Também é significativo que no seu relatório eles digam que a oferta de petróleo não OPEP declina a partir de 2010. De modo que todos aqueles argumentos acerca de tecnologia, aumento da recuperação, um novo Médio Oriente no Árctico... equivalem a nada, pelo menos em toda a parte não OPEP do mundo onde todas aquelas espertas companhias de petróleo ocidentais fazem o seu negócio.

Todas as análises do pico petrolífero que tem lido até agora sugerem que a previsão da AIE é demasiado optimista, tanto para as partes OPEP como não OPEP do mundo. E o delator da AIE também afirma que as suas previsões são inflacionadas. Mas um pico ainda é um pico e a AIE agora diz que a procura de petróleo da OCDE está em declínio em não recuperará os níveis anteriores à crise financeira.

Isto parece-me uma declaração dramática por parte da AIE. Esta previsão oficial da agência representativa dos países da OCDE entra agora em conflito com praticamente toda e cada uma das previsões dos seus membros individuais (e praticamente toda empresa privada).

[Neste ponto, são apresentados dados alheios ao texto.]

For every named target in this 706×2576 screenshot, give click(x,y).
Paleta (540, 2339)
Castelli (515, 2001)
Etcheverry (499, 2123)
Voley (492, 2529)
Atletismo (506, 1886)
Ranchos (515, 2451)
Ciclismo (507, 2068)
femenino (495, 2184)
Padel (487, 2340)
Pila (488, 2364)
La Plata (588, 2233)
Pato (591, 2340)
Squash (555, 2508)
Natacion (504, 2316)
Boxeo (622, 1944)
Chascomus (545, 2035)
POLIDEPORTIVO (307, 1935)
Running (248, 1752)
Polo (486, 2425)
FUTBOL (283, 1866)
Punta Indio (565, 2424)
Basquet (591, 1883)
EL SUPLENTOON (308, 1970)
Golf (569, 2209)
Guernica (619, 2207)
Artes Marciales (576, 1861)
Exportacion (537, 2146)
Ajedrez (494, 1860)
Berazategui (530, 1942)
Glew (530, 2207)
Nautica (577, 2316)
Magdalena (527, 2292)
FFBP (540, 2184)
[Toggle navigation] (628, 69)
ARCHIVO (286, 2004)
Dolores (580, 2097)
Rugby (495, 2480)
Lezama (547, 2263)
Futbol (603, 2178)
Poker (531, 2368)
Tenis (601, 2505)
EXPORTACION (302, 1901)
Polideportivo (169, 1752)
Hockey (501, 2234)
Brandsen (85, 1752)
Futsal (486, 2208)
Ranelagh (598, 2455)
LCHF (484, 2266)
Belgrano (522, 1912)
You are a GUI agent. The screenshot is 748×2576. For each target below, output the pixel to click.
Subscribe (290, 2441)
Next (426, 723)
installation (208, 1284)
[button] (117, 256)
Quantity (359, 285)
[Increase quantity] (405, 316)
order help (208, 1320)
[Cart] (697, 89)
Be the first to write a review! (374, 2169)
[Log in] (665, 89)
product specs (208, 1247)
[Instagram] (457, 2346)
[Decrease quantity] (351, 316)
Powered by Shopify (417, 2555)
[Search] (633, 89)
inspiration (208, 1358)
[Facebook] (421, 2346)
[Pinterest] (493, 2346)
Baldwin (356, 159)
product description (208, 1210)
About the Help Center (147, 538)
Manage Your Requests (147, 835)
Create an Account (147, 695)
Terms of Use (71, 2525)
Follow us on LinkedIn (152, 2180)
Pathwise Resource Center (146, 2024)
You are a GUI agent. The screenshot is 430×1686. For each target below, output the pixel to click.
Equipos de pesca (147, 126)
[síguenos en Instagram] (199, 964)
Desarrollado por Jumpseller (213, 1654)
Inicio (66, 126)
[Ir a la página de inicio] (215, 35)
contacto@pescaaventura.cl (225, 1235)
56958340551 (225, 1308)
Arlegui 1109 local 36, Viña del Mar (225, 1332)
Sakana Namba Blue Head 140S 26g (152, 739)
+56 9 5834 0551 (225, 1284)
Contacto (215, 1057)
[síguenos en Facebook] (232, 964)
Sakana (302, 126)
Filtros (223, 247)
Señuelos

Para convencer decisores do inevitável declínio petrolífero com que nos defrontamos, não precisaremos mais referir-nos a análises online de bloggers do pico petrolífero. Você pode simplesmente dizer ao seu presidente, chefe, patrão e vizinho: A AIE afirma que o nosso consumo de petróleo está a ir abaixo, o que é que vai fazer acerca disso?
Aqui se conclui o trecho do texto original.